Remedios Morales, que me cae muy bien y con quien suelo coincidir, ha hecho una lectura natural del problema de los celos, lo cual me parece legítimo pero escaso, porque los seres humanos, sin dejar de ser mamíferos bípedos de una especie precisa, somos algo más que un montón de hormonas y feromonas y reacciones químicas. Somos también, aunque no falte quien lo sea en menor medida, esa suma rara de experiencia, memoria, esperanza, fe, trabajo (precisamente, de modificación de la naturaleza en la que nos encontramos y a la que pertenecemos, quizá por oposición o para oposición) y sentimientos a la que algunos llaman espíritu, alma o psique, según tendencia y visión.
Y es en esa suma, que genera la cultura, la ciencia, la tecnología, la religión, es decir, el saber, donde somos humanos y nos enseñoreamos de la tierra, a veces con dañinos efectos y siempre confiando en que otros (mi congénere, otro yo) vendrá y reparará los desastres ocasionados por nuestro avance. Nada menos deseable que el ideal perverso de Rousseau: el buen salvaje, el que todavía no ha aprendido a controlar su entorno y ponerlo a su servicio. Ideal reaccionario y atrasista donde los haya. Un paso atrás hacia la animalidad, el limitado y espeso territorio de las especies que se adaptan para sobrevivir, reproducirse y morir.

Filas de entrada ▸
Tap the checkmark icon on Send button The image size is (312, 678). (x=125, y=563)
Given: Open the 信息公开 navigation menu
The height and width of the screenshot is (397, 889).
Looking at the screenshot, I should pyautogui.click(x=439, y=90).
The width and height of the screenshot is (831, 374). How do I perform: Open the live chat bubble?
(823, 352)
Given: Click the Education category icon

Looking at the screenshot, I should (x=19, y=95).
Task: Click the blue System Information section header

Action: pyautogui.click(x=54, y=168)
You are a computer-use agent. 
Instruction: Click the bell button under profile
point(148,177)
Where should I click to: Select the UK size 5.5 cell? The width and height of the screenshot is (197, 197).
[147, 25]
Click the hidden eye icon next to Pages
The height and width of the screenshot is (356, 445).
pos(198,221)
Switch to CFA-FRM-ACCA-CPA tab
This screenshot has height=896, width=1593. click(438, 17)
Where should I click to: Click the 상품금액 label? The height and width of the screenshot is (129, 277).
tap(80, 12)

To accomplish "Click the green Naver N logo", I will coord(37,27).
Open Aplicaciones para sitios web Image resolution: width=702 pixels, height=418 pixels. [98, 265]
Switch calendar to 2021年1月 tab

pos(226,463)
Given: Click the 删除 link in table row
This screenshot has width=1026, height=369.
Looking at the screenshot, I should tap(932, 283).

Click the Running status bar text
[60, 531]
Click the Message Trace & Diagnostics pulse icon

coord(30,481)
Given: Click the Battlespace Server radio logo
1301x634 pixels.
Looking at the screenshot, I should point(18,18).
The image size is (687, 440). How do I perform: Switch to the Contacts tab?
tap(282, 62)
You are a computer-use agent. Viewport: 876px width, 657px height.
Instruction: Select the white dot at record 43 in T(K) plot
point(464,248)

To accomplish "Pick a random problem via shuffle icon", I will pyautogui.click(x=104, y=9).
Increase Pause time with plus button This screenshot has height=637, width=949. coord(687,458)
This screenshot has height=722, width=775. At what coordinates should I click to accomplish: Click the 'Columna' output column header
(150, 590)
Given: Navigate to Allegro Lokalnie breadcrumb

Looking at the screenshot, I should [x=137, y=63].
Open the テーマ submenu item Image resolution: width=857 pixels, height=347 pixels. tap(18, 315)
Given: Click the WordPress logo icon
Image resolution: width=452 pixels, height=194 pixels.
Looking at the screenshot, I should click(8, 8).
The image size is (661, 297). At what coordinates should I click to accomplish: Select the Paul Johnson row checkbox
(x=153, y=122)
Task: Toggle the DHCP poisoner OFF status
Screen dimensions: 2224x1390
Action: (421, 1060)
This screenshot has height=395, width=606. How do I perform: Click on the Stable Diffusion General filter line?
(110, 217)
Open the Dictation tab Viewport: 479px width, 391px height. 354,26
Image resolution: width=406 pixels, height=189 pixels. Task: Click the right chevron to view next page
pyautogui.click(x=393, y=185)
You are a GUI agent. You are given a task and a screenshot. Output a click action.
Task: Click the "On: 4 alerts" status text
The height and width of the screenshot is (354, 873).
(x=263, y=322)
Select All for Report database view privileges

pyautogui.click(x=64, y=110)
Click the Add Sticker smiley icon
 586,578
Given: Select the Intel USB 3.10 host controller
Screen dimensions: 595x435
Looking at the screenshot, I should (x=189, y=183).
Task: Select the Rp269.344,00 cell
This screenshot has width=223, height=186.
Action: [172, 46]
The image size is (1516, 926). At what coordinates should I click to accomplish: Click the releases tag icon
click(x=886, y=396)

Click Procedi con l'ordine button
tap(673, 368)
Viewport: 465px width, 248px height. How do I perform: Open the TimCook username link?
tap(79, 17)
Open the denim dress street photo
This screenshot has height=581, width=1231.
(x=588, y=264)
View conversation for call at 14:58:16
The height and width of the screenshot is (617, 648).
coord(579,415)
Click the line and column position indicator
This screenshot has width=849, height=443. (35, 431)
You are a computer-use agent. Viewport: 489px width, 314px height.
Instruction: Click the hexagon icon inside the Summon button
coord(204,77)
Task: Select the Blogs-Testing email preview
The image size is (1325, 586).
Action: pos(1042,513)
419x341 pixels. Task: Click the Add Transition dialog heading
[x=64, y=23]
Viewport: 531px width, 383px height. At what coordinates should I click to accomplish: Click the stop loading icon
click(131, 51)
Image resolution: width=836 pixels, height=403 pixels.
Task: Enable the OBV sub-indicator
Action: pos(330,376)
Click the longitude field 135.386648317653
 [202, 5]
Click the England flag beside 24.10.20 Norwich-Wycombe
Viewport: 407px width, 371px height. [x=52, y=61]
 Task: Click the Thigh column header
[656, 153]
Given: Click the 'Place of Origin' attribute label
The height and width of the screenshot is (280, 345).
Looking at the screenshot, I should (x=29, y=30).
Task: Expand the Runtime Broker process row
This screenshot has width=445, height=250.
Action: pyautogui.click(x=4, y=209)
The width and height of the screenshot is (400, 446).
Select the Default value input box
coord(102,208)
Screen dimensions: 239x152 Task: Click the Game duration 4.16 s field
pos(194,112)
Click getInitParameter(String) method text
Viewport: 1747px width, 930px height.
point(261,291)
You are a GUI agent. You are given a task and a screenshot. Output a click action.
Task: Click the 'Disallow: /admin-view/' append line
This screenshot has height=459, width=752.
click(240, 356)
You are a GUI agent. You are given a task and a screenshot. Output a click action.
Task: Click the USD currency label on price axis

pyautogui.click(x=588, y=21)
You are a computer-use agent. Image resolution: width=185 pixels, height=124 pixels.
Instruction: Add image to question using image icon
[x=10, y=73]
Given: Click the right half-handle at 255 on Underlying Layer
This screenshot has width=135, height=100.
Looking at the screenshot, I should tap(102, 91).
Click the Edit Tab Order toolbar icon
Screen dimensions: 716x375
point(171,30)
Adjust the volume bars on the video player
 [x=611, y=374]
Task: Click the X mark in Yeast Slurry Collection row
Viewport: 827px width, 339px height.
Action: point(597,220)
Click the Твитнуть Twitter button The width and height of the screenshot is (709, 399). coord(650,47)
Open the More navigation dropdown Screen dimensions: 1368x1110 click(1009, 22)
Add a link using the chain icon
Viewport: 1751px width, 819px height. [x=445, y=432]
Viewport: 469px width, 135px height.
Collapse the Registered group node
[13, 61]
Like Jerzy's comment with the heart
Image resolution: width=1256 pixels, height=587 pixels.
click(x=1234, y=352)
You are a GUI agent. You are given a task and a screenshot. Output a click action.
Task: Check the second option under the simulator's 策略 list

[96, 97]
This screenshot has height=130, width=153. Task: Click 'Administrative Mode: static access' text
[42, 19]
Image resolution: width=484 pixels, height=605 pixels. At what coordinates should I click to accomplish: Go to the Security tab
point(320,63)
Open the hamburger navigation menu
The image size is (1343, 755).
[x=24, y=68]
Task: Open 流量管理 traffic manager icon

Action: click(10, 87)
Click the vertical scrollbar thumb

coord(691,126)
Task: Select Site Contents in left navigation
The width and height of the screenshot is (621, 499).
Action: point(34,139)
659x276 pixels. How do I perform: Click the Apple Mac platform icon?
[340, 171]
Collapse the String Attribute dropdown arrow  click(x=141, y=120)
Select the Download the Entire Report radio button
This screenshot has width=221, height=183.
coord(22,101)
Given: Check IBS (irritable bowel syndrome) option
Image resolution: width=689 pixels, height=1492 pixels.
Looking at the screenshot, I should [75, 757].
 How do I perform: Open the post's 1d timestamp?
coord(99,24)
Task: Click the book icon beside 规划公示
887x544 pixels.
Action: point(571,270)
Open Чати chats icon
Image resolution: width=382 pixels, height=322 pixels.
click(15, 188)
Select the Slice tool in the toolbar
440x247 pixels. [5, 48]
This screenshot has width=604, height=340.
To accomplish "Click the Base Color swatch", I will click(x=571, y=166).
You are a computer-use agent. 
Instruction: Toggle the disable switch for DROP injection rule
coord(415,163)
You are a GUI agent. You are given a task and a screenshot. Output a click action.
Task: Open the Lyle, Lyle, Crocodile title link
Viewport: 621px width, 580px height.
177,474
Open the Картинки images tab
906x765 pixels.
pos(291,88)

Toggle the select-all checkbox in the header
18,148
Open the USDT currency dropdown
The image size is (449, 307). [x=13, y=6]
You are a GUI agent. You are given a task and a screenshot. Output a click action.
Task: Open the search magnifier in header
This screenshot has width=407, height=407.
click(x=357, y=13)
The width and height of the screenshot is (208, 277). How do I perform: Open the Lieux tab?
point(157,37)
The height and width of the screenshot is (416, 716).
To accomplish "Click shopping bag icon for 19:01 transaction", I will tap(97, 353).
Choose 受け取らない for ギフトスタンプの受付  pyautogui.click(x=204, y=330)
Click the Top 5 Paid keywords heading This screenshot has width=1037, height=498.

Tarea asignada 1 ▸
Presenta en una tabla Markdown con las columnas «Número» y «Línea» las filas que van desde la que contiene "Add a link using the chain icon" hasta la que contiene "coord(415,163)", incluidas ambas, numerando cada una y omitiendo las vacías.
Tarea asignada 2 ▸
Prosigue el fragmento sobre los celos y el ideal del buen salvaje a partir del punto en que termina.

Respuesta 1 ▸
| Número | Línea |
|---|---|
| 1 | Add a link using the chain icon |
| 2 | Viewport: 1751px width, 819px height. [x=445, y=432] |
| 3 | Viewport: 469px width, 135px height. |
| 4 | Collapse the Registered group node |
| 5 | [13, 61] |
| 6 | Like Jerzy's comment with the heart |
| 7 | Image resolution: width=1256 pixels, height=587 pixels. |
| 8 | click(x=1234, y=352) |
| 9 | You are a GUI agent. You are given a task and a screenshot. Output a click action. |
| 10 | Task: Check the second option under the simulator's 策略 list |
| 11 | [96, 97] |
| 12 | This screenshot has height=130, width=153. Task: Click 'Administrative Mode: static access' text |
| 13 | [42, 19] |
| 14 | Image resolution: width=484 pixels, height=605 pixels. At what coordinates should I click to accomplish: Go to the Security tab |
| 15 | point(320,63) |
| 16 | Open the hamburger navigation menu |
| 17 | The image size is (1343, 755). |
| 18 | [x=24, y=68] |
| 19 | Task: Open 流量管理 traffic manager icon |
| 20 | Action: click(10, 87) |
| 21 | Click the vertical scrollbar thumb |
| 22 | coord(691,126) |
| 23 | Task: Select Site Contents in left navigation |
| 24 | The width and height of the screenshot is (621, 499). |
| 25 | Action: point(34,139) |
| 26 | 659x276 pixels. How do I perform: Click the Apple Mac platform icon? |
| 27 | [340, 171] |
| 28 | Collapse the String Attribute dropdown arrow  click(x=141, y=120) |
| 29 | Select the Download the Entire Report radio button |
| 30 | This screenshot has width=221, height=183. |
| 31 | coord(22,101) |
| 32 | Given: Check IBS (irritable bowel syndrome) option |
| 33 | Image resolution: width=689 pixels, height=1492 pixels. |
| 34 | Looking at the screenshot, I should [75, 757]. |
| 35 |  How do I perform: Open the post's 1d timestamp? |
| 36 | coord(99,24) |
| 37 | Task: Click the book icon beside 规划公示 |
| 38 | 887x544 pixels. |
| 39 | Action: point(571,270) |
| 40 | Open Чати chats icon |
| 41 | Image resolution: width=382 pixels, height=322 pixels. |
| 42 | click(15, 188) |
| 43 | Select the Slice tool in the toolbar |
| 44 | 440x247 pixels. [5, 48] |
| 45 | This screenshot has width=604, height=340. |
| 46 | To accomplish "Click the Base Color swatch", I will click(x=571, y=166). |
| 47 | You are a computer-use agent.  |
| 48 | Instruction: Toggle the disable switch for DROP injection rule |
| 49 | coord(415,163) |

Respuesta 2 ▸
Nosotros lo hemos creado casi todo, desde la rueda hasta la escritura, desde el habla hasta la música. También hemos creado ese sentimiento llamado amor, del que tanto se habla y del que tan poco se sabe que hay enteras bibliotecas dedicadas a la disensión en torno de él. Es tan temprano como el fuego. Está en Homero, lo que significa que es muy anterior. En su forma menos aparentemente intensa, la de la amistad, está ya en Gilgamesh. Hasta la poderosa, indestructible Roma, que acaba de cumplir, según la leyenda (y la leyenda no es más que una forma de la historia), 2.764 años, fue barrida por una religión que había puesto el amor en el centro de la vida, desarrollando una noción del muy milenario judaísmo.
¿Pero es de ese amor, el cristiano, del que hablamos cuando hablamos de celos? Sí, es del mismo. No es que nos falten palabras para diferenciar el uno del otro, sino que son el mismo. Por parte de los hombres, claro. El amor de Dios, que suponemos o imaginamos, puede ser de otra categoría, aunque al ver la ira de Yahvé con sus hijos yo diría que, al menos, se le parece mucho.
El amor no es un invento de la modernidad, como sostuvo Foucault: está en toda la historia humana, condicionándola para bien y para mal. Y San Agustín, que conoció todas las formas posibles del amor, apenas iniciado el siglo V, dejó dicho para nosotros que es magnánimo, benigno, desconoce la envidia, desconoce el egoísmo, "no piensa mal, no goza con el mal, se alegra con la verdad" (por dura que ésta sea). "Todo lo tolera, todo lo cree, todo lo espera, todo lo sufre". Sabía Agustín del amor a Dios, del amor al prójimo y de la pasión amorosa, que es la que nos tiene aquí ahora.
Ayer anoté en Facebook que sólo puedo decir que la pasión, la adicción amorosa, no conoce los celos, únicamente conoce su objeto. No importa que ese objeto tenga una vida al margen del vínculo desesperante (y esperanzador), nada existe más allá. Es algo casi contemplativo, a veces paralizante, siempre generador.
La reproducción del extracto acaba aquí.